Increasing levels of carbon dioxide in the atmosphere are a product of the industrial revolution and consumption of fossil fuels. Fifty years ago, atmospheric CO2 levels were roughly 310 parts per million – the highest level to that point that the Earth has experienced in the last million years, according to analyses of gas trapped in ice cores and other research.
During the past 50 years, atmospheric CO2 levels have gradually increased to a level of about 380 parts per million.
These atmospheric CO2 levels form the beginning baseline for carbon levels in ocean water. As water moves away from the surface toward upwelling areas, respiration increases the CO2 and nutrient levels of the water. As that nutrient-rich water is upwelled, it triggers additional phytoplankton blooms that continue the process.
There is a strong correlation between recent hypoxia events off the Northwest coast and increasing acidification, Hales said.
“The hypoxia is caused by persistent upwelling that produces an over-abundance of phytoplankton,” Hales pointed out. “When the system works, the upwelling winds subside for a day or two every couple of weeks in what we call a ‘relaxation event’ that allows that buildup of decomposing organic matter to be washed out to the deep ocean.
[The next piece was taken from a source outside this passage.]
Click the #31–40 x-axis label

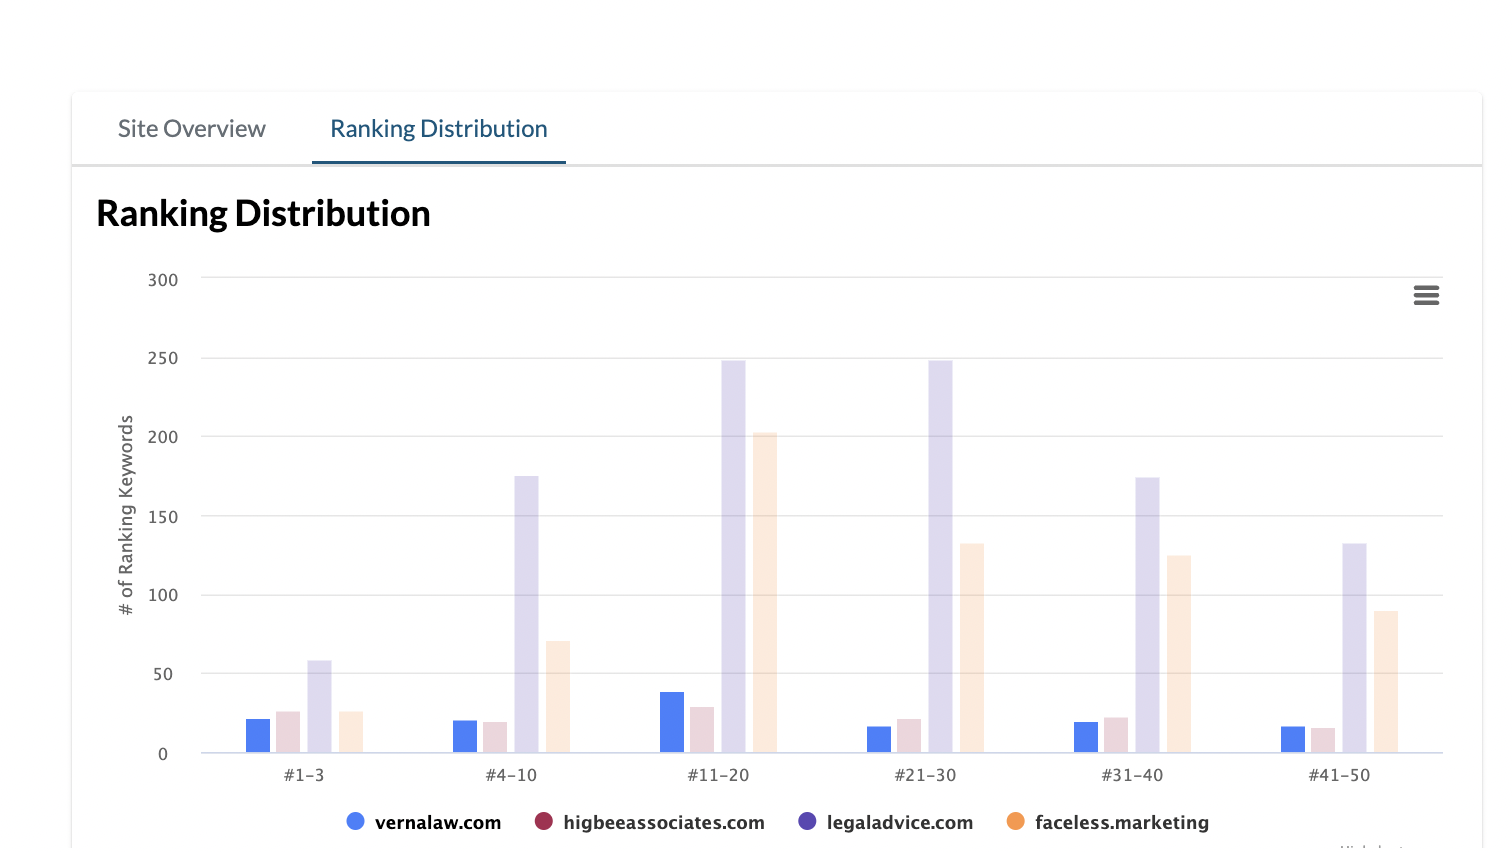point(1132,775)
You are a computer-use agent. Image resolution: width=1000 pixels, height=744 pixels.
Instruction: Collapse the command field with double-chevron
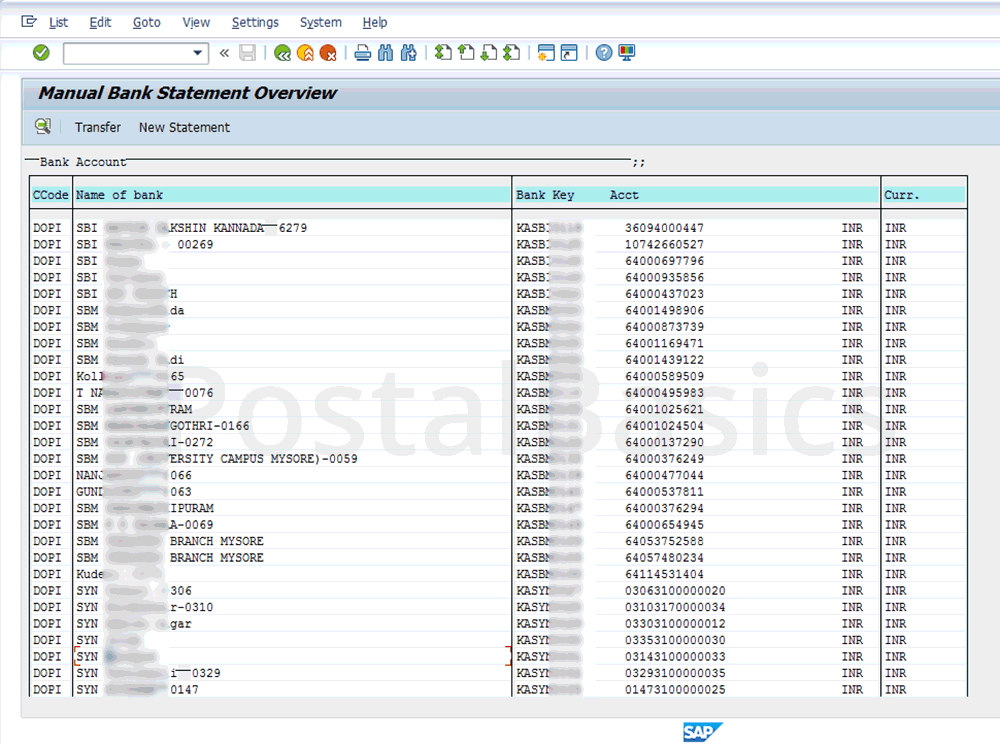tap(224, 53)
“But in recent years, especially in 2002 and 2006, there were few if any of these relaxation breaks in the upwelling and the phytoplankton blooms were enormous,” Hales added. “When the material produced by these blooms decomposes, it puts more CO2 into the system and increases the acidification.”
The research team used OSU’s R/V Wecoma to sample water off the coast from British Columbia to Mexico. The researchers found that the 50-year-old upwelled water had CO2 levels of 900 to 1,000 parts per million, making it “right on the edge of solubility” for calcium carbonate-shelled aragonites, Hales said.
“If we’re right on the edge now based on a starting point of 310 parts per million,” Hales said, “we may have to assume that CO2 levels will gradually increase through the next half century as the water that originally was exposed to increasing levels of atmospheric carbon dioxide is cycled through the system. Whether those elevated levels of carbon dioxide tip the scale for aragonites remains to be seen.
“But if we somehow got our atmospheric CO2 level to immediately quit increasing,” Hales added, “we’d still have increasingly acidified ocean water to contend with over the next 50 years.”
Hales says it is too early to predict the biological response to increasing ocean acidification off North America’s West Coast. There already is a huge seasonal variation in the ocean acidity based on phytoplankton blooms, upwelling patterns, water movement and natural terrain. Upwelled water can be pushed all the way onto shore, he said, and barnacles, clams and other aragonites have likely already been exposed to corrosive waters for a period of time.
They may be adapting, he said, or they may already be suffering consequences that scientists have not yet determined.
“You can’t just splash some acid on a clamshell and replicate the range of conditions the Pacific Ocean presents,” Hales said. “This points out the need for cross-disciplinary research. Luckily, we have a fantastic laboratory right off the central Oregon coast that will allow us to look at the implications of ocean acidification.”
The study, funded by the National Oceanic and Atmospheric Administration (NOAA) and the National Aeronautics and Space Administration (NASA), was the first in a planned series of biennial observations of the carbon cycle along the West Coast of the continent. In addition to Hales, principal investigators for the study included Richard A. Feely and Christopher Sabine of the NOAA Pacific Marine Environmental Laboratory; J. Martin Hernandez-Ayon, the University of Baja California in Mexico; and Debby Ianson, of Fisheries and Oceans Canada, Sidney, B.C.
Results of the study were published this week in Science Express.